**Requirement:**
Only these lines of the data below are wanted: the one with "980x509 pixels.", the one with "This screenshot has width=868, height=434.", and any lines between them, each repeated exactly.

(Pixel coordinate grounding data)
"""

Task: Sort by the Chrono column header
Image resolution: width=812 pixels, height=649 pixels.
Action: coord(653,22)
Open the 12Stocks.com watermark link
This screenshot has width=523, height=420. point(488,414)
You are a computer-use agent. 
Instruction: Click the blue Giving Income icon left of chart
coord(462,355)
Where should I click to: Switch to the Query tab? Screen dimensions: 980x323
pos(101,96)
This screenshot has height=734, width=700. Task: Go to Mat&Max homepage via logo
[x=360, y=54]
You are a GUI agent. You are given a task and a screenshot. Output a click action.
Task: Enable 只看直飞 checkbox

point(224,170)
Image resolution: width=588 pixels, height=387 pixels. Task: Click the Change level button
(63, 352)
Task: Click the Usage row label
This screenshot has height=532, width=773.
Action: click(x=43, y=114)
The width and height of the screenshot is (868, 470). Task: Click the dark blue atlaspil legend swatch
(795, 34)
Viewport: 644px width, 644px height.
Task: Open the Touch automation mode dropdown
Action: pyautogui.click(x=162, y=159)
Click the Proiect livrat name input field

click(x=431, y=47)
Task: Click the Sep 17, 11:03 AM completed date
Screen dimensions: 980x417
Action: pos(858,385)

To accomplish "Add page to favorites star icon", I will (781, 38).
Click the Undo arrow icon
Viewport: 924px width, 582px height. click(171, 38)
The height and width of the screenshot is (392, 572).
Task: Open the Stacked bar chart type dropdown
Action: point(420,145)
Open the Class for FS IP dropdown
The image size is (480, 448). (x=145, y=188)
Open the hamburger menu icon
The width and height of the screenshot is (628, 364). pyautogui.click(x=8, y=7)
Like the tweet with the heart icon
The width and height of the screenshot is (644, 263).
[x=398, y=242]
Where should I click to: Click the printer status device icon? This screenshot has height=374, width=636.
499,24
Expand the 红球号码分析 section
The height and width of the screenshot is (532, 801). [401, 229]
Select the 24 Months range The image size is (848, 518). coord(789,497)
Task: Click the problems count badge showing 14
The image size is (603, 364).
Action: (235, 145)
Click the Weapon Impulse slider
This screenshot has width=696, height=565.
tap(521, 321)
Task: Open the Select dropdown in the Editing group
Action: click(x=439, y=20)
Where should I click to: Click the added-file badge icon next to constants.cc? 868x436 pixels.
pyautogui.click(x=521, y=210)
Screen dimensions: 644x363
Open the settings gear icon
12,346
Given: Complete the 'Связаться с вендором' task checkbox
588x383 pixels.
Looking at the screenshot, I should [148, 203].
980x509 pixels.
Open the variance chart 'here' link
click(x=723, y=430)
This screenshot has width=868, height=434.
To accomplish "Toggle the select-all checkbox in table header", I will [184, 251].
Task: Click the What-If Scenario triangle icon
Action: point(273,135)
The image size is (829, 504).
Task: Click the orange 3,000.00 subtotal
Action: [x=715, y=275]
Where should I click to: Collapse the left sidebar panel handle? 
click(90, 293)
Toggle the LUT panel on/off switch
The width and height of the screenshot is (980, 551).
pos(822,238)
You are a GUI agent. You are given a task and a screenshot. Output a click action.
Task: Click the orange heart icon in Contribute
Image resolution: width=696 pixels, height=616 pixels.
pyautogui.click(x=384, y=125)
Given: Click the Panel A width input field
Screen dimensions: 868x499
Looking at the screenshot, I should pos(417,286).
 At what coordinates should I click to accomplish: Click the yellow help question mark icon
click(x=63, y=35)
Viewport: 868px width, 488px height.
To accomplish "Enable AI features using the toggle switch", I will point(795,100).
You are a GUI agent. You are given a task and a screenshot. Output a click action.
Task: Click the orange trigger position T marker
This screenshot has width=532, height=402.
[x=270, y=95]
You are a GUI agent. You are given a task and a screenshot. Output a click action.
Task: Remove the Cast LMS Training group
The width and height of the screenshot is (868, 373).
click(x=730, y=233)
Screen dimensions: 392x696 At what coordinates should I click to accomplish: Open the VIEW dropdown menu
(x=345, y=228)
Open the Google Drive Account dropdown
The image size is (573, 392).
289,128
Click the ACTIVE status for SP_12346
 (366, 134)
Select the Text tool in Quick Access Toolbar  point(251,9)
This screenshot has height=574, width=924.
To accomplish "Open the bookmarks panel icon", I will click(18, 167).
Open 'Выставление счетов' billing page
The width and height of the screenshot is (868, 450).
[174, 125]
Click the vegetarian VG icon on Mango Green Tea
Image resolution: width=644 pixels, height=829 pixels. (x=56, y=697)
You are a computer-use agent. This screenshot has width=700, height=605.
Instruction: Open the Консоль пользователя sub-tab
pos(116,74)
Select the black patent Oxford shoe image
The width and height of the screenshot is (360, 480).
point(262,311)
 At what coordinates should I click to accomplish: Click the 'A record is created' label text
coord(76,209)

"""

**Result below:**
980x509 pixels.
Open the variance chart 'here' link
click(x=723, y=430)
This screenshot has width=868, height=434.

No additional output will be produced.